OCD Obsessive Compulsive Disorder Chat Support Group
Symptoms of OCD
Obsessive Compulsive Disorder, (OCD) symptoms can occur in people of all ages, but not all Obsessive Compulsive behaviors mean that you have this disorder. Some rituals; such as prayer and other religious practices, and singing songs to the kids before they go to bed, are a welcome part of daily life. Normal worries, such as contamination fears, may increase during times of stress, especially if a family member gets sick or is dying. But when obsession symptoms persist, or get worse, cause a lot of distress and make no sense to you when you think about why you are doing it, and these worries start interfering with everyday life, then it may be time for you to seek professional help from a mental health care professional.
Obsessive Compulsive Disorder survivors usually have both obsessions and compulsions, but there are some OCD survivors that just have one or the other.
Typical OCD Symptoms
1. Contamination fears of germs, dirt, etc.
2. Imagining losing control of aggressive urges
3. Constant worrying about the worst situations
4. Excessive religious or moral doubt
5. A need to have things "in their place"
6. Constant hand-washing
7. Repetitive actions
8. Constantly arranging things
The survivor of Obsessive Compulsive Disorder is constantly thinking, "My hands may be contaminated, I must wash them" or "Did I turn off the coffee pot, I have to go back and check." These thoughts are intrusive, unpleasant, and produce a high degree of anxiety.

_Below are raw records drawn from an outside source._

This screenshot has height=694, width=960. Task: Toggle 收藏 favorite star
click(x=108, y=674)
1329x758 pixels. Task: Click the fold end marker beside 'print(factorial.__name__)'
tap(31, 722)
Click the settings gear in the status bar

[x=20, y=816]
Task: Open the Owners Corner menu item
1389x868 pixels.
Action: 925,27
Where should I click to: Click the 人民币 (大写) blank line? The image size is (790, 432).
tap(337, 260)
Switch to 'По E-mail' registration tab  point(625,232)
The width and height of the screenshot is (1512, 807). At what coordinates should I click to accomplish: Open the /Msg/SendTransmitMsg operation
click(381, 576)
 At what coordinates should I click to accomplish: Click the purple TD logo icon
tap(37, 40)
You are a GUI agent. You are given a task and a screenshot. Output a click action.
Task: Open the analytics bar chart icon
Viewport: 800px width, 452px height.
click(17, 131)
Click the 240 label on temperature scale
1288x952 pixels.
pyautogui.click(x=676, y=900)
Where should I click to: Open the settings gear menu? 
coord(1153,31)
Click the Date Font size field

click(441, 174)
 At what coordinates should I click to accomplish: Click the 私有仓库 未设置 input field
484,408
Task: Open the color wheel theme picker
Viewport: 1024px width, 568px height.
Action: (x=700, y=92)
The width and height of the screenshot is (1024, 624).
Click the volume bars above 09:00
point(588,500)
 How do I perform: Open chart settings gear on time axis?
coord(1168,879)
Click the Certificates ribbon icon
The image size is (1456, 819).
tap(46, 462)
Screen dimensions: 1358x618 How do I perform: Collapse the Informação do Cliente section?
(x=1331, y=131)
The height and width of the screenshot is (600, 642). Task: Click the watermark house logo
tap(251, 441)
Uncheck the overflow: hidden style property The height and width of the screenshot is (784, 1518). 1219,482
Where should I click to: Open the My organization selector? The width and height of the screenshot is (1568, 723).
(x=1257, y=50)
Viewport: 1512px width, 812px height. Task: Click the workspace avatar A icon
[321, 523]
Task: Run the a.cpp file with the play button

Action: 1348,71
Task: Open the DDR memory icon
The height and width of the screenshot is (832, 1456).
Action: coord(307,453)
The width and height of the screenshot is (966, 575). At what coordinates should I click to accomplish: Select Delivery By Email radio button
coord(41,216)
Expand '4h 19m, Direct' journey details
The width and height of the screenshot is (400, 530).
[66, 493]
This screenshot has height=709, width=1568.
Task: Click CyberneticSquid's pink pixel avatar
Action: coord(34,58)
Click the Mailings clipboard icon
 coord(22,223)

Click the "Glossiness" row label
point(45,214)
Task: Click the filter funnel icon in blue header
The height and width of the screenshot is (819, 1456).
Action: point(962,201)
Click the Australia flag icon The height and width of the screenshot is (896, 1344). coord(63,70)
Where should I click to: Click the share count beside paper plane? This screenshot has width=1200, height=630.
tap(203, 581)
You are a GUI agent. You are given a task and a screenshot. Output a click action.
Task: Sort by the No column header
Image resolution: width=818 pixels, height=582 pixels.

Sometimes the obsessions are of a violent or a sexual nature, or concern illness.
Most people with Obsessive Compulsive Disorder resort to repetitive behaviors in response to their obsessions. The most common of these are washing and checking. Other compulsive behaviors include counting, repeating, hoarding, and endlessly rearranging objects to keep them in precise alignment with each other. Mental problems, such as mentally repeating phrases, list-making, or checking are also common. Some people with OCD have regimented rituals while others have rituals that are complex and changing. Performing rituals may give the person with Obsessive Compulsive Disorder some relief from anxiety, but it is only temporary.